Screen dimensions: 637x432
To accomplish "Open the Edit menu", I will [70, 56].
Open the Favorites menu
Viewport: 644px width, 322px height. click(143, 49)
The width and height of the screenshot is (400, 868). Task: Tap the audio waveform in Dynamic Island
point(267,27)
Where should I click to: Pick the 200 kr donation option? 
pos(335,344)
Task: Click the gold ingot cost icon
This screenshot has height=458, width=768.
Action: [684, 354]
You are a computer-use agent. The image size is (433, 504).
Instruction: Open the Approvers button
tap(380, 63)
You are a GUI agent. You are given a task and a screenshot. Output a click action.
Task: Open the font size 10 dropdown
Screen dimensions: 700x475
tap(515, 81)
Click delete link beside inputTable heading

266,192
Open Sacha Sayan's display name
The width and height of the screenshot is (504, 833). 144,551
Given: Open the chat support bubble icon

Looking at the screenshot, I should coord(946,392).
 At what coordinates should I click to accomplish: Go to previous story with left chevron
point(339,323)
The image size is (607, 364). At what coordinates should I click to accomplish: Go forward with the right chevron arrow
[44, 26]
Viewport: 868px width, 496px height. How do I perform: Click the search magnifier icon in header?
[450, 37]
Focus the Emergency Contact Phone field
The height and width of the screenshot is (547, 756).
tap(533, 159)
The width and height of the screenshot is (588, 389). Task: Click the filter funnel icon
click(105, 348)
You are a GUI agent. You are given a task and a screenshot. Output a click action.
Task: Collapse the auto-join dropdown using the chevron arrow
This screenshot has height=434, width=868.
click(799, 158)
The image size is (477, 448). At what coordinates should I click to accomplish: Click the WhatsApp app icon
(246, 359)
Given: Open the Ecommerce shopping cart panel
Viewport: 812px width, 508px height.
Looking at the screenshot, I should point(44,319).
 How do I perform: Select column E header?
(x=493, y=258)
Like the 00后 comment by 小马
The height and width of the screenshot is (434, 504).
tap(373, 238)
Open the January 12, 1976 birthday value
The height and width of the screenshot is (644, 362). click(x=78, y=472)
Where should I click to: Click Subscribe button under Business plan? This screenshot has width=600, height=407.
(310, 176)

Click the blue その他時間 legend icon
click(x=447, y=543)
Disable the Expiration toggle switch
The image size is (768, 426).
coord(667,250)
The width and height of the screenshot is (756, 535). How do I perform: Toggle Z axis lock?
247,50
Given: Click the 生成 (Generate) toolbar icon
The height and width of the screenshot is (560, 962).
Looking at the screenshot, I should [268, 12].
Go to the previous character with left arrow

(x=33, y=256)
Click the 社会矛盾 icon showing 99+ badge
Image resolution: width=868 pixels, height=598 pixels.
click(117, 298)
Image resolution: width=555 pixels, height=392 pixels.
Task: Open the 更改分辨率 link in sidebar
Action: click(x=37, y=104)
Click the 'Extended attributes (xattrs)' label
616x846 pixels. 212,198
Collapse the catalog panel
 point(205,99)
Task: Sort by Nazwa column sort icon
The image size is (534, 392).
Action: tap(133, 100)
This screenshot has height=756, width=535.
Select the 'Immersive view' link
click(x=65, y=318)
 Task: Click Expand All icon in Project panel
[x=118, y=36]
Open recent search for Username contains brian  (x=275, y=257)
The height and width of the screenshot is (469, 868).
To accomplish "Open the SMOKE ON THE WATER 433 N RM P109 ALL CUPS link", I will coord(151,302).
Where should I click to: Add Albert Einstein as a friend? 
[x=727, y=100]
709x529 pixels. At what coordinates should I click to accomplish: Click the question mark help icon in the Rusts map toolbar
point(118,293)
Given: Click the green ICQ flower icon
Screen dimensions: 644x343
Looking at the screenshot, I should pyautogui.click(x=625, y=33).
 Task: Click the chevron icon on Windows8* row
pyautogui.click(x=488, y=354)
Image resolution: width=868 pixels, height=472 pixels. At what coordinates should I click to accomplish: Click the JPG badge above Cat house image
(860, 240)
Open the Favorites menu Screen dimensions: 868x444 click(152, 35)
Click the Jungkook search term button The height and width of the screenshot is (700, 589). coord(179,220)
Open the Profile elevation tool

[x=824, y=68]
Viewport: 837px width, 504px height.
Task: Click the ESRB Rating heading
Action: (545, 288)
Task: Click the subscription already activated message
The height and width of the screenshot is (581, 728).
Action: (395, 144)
──────
**Work to be completed**. Would you set down every entry again, exactly?

**Answer to this exercise**.
Screen dimensions: 637x432
To accomplish "Open the Edit menu", I will [70, 56].
Open the Favorites menu
Viewport: 644px width, 322px height. click(143, 49)
The width and height of the screenshot is (400, 868). Task: Tap the audio waveform in Dynamic Island
point(267,27)
Where should I click to: Pick the 200 kr donation option? 
pos(335,344)
Task: Click the gold ingot cost icon
This screenshot has height=458, width=768.
Action: [684, 354]
You are a computer-use agent. The image size is (433, 504).
Instruction: Open the Approvers button
tap(380, 63)
You are a GUI agent. You are given a task and a screenshot. Output a click action.
Task: Open the font size 10 dropdown
Screen dimensions: 700x475
tap(515, 81)
Click delete link beside inputTable heading

266,192
Open Sacha Sayan's display name
The width and height of the screenshot is (504, 833). 144,551
Given: Open the chat support bubble icon

Looking at the screenshot, I should coord(946,392).
 At what coordinates should I click to accomplish: Go to previous story with left chevron
point(339,323)
The image size is (607, 364). At what coordinates should I click to accomplish: Go forward with the right chevron arrow
[44, 26]
Viewport: 868px width, 496px height. How do I perform: Click the search magnifier icon in header?
[450, 37]
Focus the Emergency Contact Phone field
The height and width of the screenshot is (547, 756).
tap(533, 159)
The width and height of the screenshot is (588, 389). Task: Click the filter funnel icon
click(105, 348)
You are a GUI agent. You are given a task and a screenshot. Output a click action.
Task: Collapse the auto-join dropdown using the chevron arrow
This screenshot has height=434, width=868.
click(799, 158)
The image size is (477, 448). At what coordinates should I click to accomplish: Click the WhatsApp app icon
(246, 359)
Given: Open the Ecommerce shopping cart panel
Viewport: 812px width, 508px height.
Looking at the screenshot, I should point(44,319).
 How do I perform: Select column E header?
(x=493, y=258)
Like the 00后 comment by 小马
The height and width of the screenshot is (434, 504).
tap(373, 238)
Open the January 12, 1976 birthday value
The height and width of the screenshot is (644, 362). click(x=78, y=472)
Where should I click to: Click Subscribe button under Business plan? This screenshot has width=600, height=407.
(310, 176)

Click the blue その他時間 legend icon
click(x=447, y=543)
Disable the Expiration toggle switch
The image size is (768, 426).
coord(667,250)
The width and height of the screenshot is (756, 535). How do I perform: Toggle Z axis lock?
247,50
Given: Click the 生成 (Generate) toolbar icon
The height and width of the screenshot is (560, 962).
Looking at the screenshot, I should [268, 12].
Go to the previous character with left arrow

(x=33, y=256)
Click the 社会矛盾 icon showing 99+ badge
Image resolution: width=868 pixels, height=598 pixels.
click(117, 298)
Image resolution: width=555 pixels, height=392 pixels.
Task: Open the 更改分辨率 link in sidebar
Action: click(x=37, y=104)
Click the 'Extended attributes (xattrs)' label
616x846 pixels. 212,198
Collapse the catalog panel
 point(205,99)
Task: Sort by Nazwa column sort icon
The image size is (534, 392).
Action: tap(133, 100)
This screenshot has height=756, width=535.
Select the 'Immersive view' link
click(x=65, y=318)
 Task: Click Expand All icon in Project panel
[x=118, y=36]
Open recent search for Username contains brian  (x=275, y=257)
The height and width of the screenshot is (469, 868).
To accomplish "Open the SMOKE ON THE WATER 433 N RM P109 ALL CUPS link", I will coord(151,302).
Where should I click to: Add Albert Einstein as a friend? 
[x=727, y=100]
709x529 pixels. At what coordinates should I click to accomplish: Click the question mark help icon in the Rusts map toolbar
point(118,293)
Given: Click the green ICQ flower icon
Screen dimensions: 644x343
Looking at the screenshot, I should pyautogui.click(x=625, y=33).
 Task: Click the chevron icon on Windows8* row
pyautogui.click(x=488, y=354)
Image resolution: width=868 pixels, height=472 pixels. At what coordinates should I click to accomplish: Click the JPG badge above Cat house image
(860, 240)
Open the Favorites menu Screen dimensions: 868x444 click(152, 35)
Click the Jungkook search term button The height and width of the screenshot is (700, 589). coord(179,220)
Open the Profile elevation tool

[x=824, y=68]
Viewport: 837px width, 504px height.
Task: Click the ESRB Rating heading
Action: (545, 288)
Task: Click the subscription already activated message
The height and width of the screenshot is (581, 728).
Action: (395, 144)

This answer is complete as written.